Role Responsibilities:
- Develop next-generation AI methods for modeling disease microenvironments using spatial omics, digital pathology, and language-model–based cell representations.
- Help build an agentic AI platform integrating cell-state language models, boundary-resolved spatial profiling, and digital pathology foundation models to generate interpretable, mechanistically grounded insights from multimodal tissue data.
- Develop and apply methods combining: spatial transcriptomics/spatial omics; digital pathology foundation models; cell-state language models (e.g., scGPT, cell2sentence); heterogeneity profiling; agentic AI workflows for iterative multimodal reasoning and analysis.
- Develop computational methods for spatial modeling of tumor–immune and pathogenic tissue–immune interactions using multimodal datasets.
- Build and evaluate AI/ML workflows integrating spatial omics, histopathology, and clinical outcome data.
- Advance cell-state representation learning for single-cell and spatial biology using language-model–based approaches.
- Apply and extend boundary-resolved profiling to quantify immune–disease interactions in spatial contexts.
- Fine-tune and adapt digital pathology foundation models using internal histopathology datasets for biomarker discovery, reverse translation, and patient stratification.
- Contribute to design of an agentized AI platform for scalable analysis and reasoning over multimodal biomedical data.
- Collaborate with scientists across Oncology R&D and Inflammation & Immunology R&D (computational, translational, pathology, biology stakeholders).
- Present findings, prepare manuscripts, and support generation of new project ideas and translational hypotheses.
Required Qualifications:
- PhD in Computational Biology, Bioinformatics, Computer Science, Biomedical Engineering, Systems Biology, Statistics, Machine Learning, or related quantitative discipline.

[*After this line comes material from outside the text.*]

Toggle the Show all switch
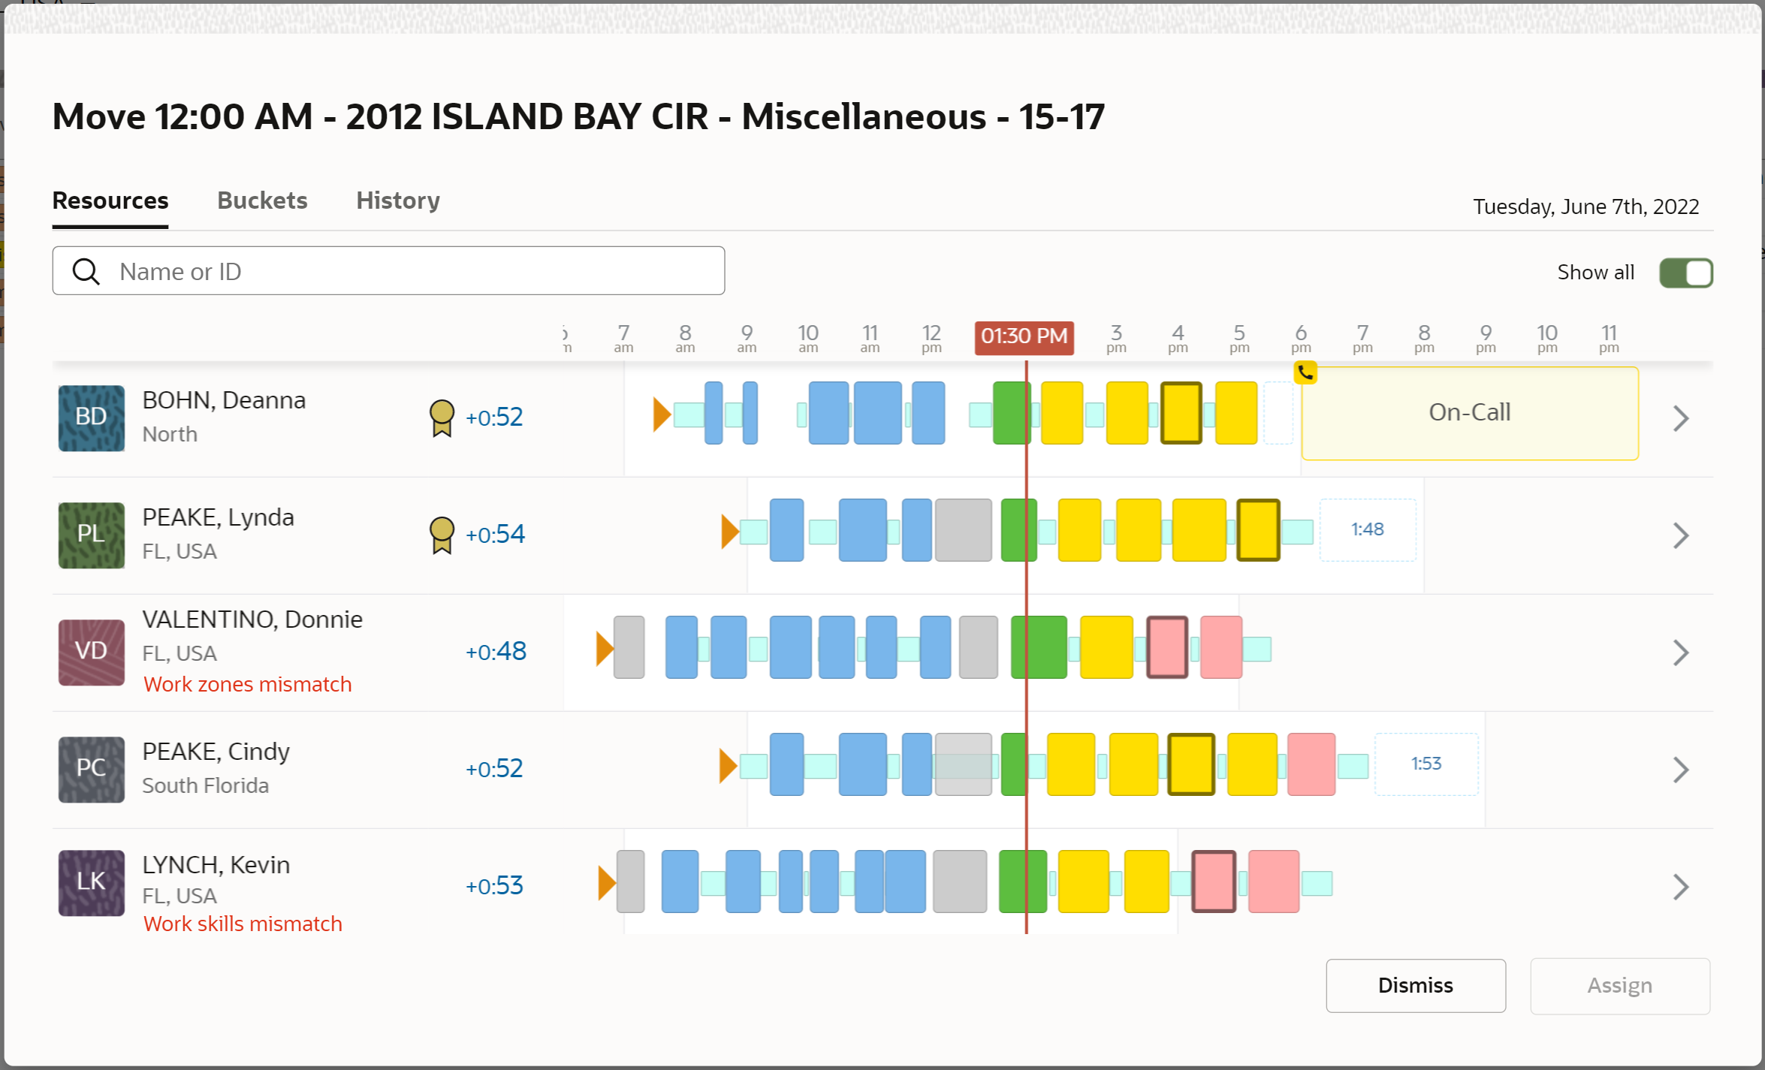 point(1685,273)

- Hands-on experience in one or more: spatial transcriptomics/single-cell omics; computational pathology/digital pathology; Large Language Models/Agentic AI and applications to computational biology.

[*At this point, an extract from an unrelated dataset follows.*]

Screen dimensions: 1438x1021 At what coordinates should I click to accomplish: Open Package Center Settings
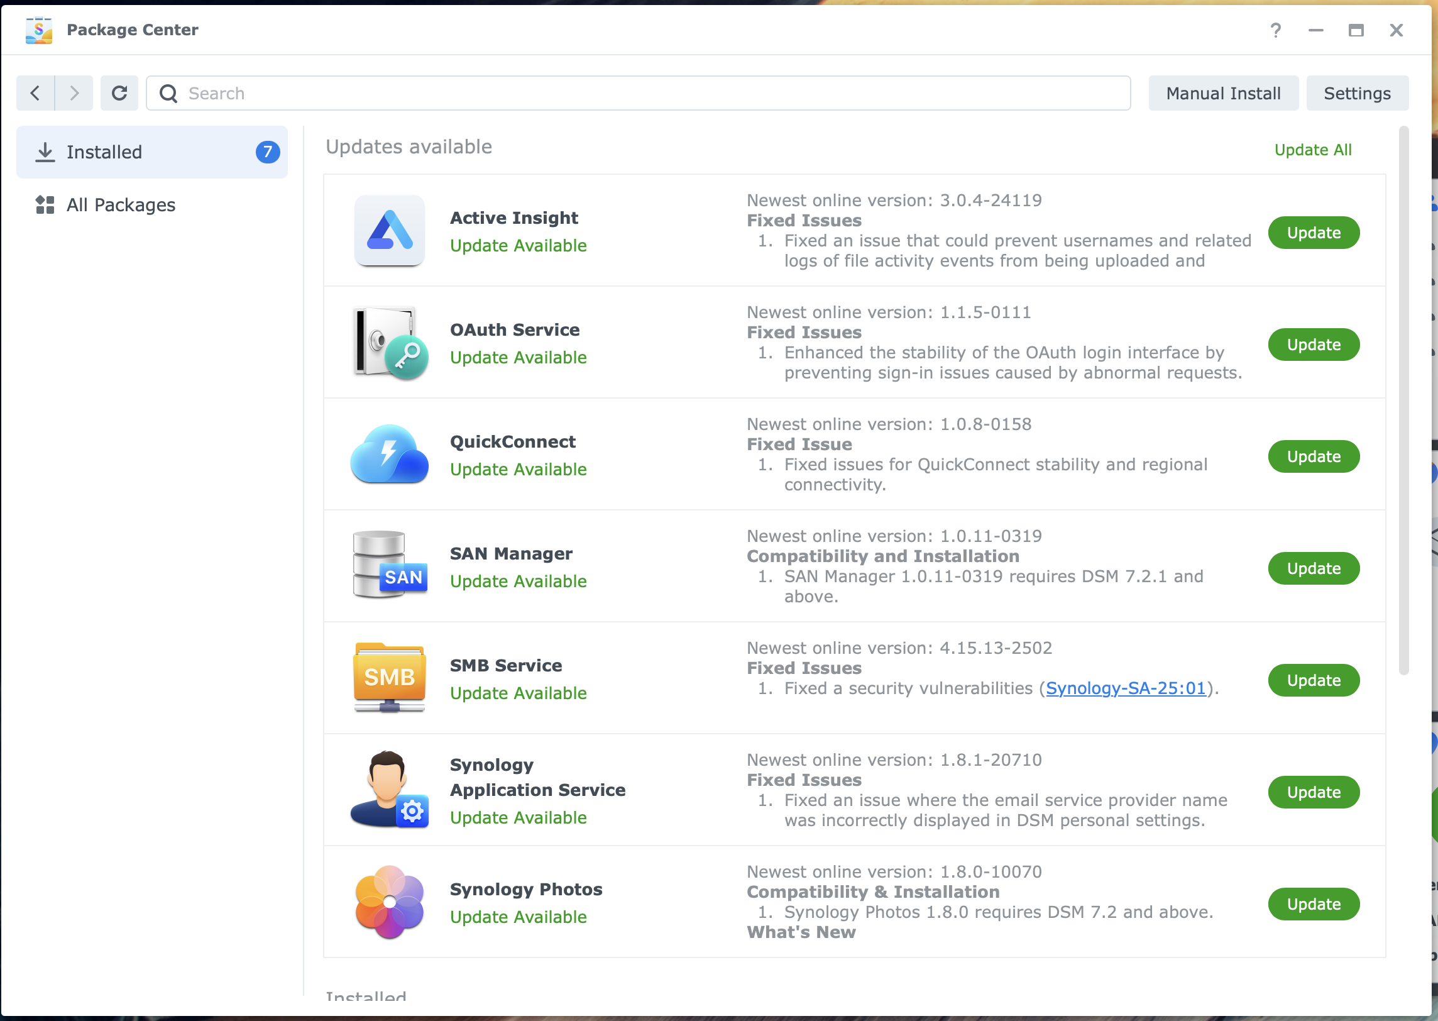(1356, 93)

- Less than 2 years post-degree experience.
- Willingness to commit at least 2 years.
- Provide two letters of recommendation.
- Scientific accomplishment with peer-reviewed publications and/or conference presentations, including at least one first-author publication.
- Proficiency in Python and modern scientific computing/ML frameworks.
- Ability to work independently and collaborate within a multidisciplinary team.
- Strong written and verbal communication skills.
Preferred Qualifications:
- Experience with foundation models, representation learning, or LLM-inspired approaches in biology.
- Experience with whole-slide imaging, histopathology, or tissue image analysis.
- Familiarity with spatial statistics, graph-based modeling, or boundary/interface analysis in tissue biology.
- Experience integrating molecular, imaging, and clinical datasets.
- Background in oncology, immunology, inflammation biology, or translational biomarker research.
- Interest in interpretable AI and mechanistic disease modeling.
Benefits (if applicable/explicitly stated):
- Relocation is available.
- Annual base salary range: $64,600.00 to $107,600.00; eligible for Pfizer’s Global Performance Plan with bonus target 7.5% of base salary.
- 401(k) with matching contributions and additional retirement savings contribution; paid vacation/holidays/personal days; paid caregiver/parental and medical leave; health benefits (medical, prescription drug, dental, vision).
Application Instructions:
- Last date to apply: April 30th, 2026.